◆ Zadanie do wykonania
Podaj liczbę linii w wierszach poniżej, które zawierają ciąg „AJAZZ”, uwzględniając wielkość liter. Odpowiedz wyłącznie liczbą.

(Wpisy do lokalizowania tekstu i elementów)
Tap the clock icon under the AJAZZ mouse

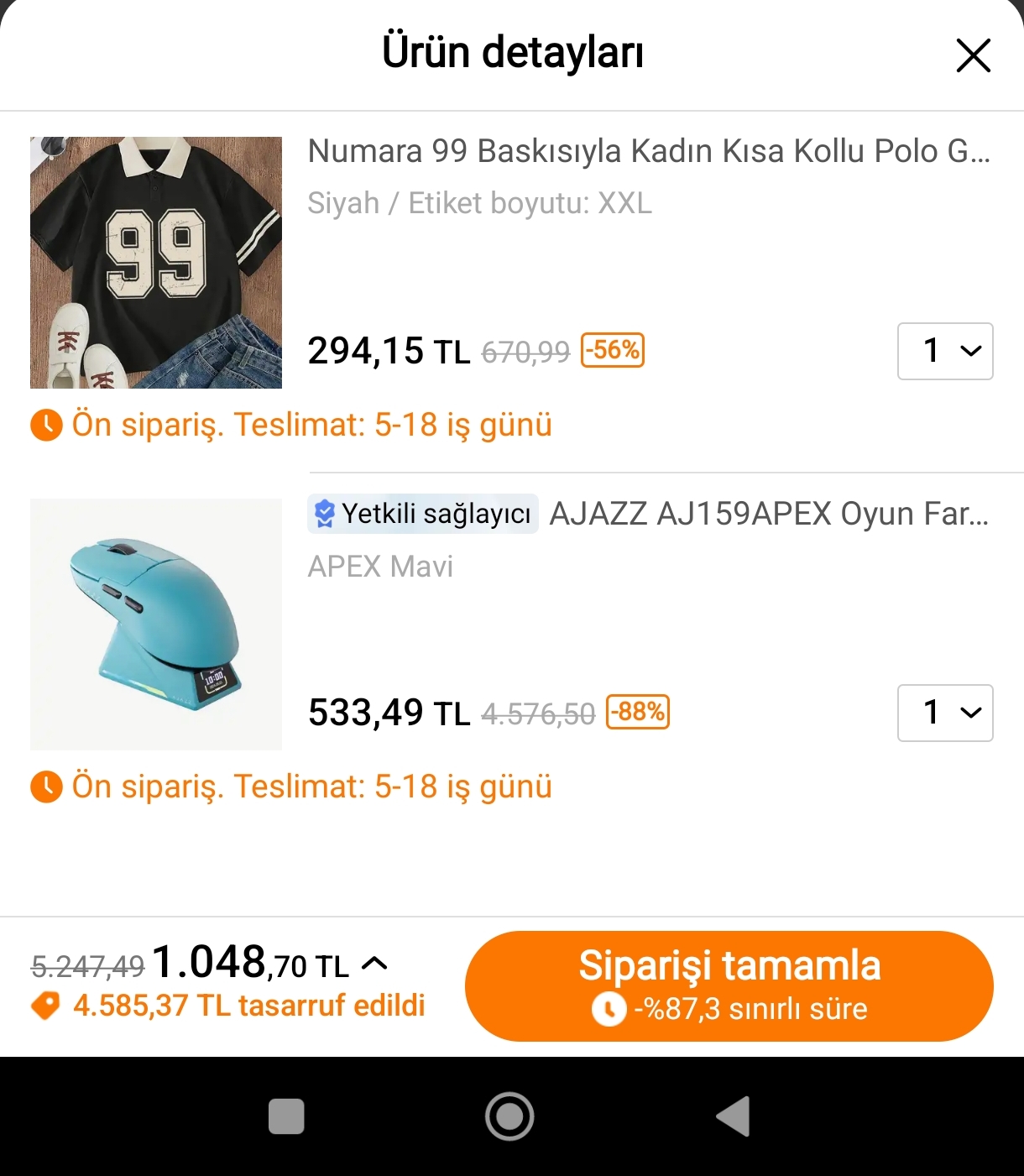pos(46,787)
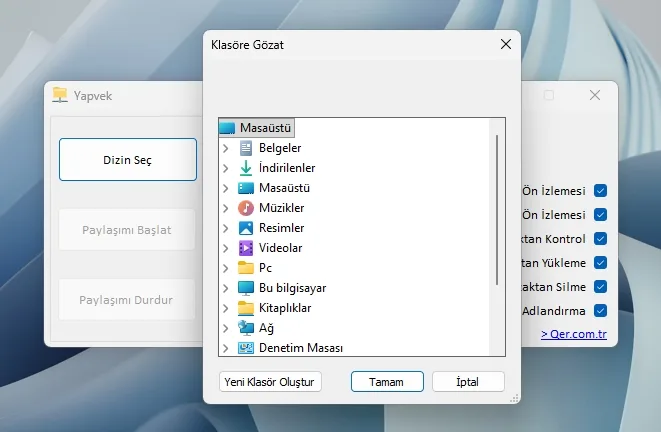Uncheck the Yükleme checkbox
Image resolution: width=661 pixels, height=432 pixels.
point(601,263)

◆ Poprawna odpowiedź
1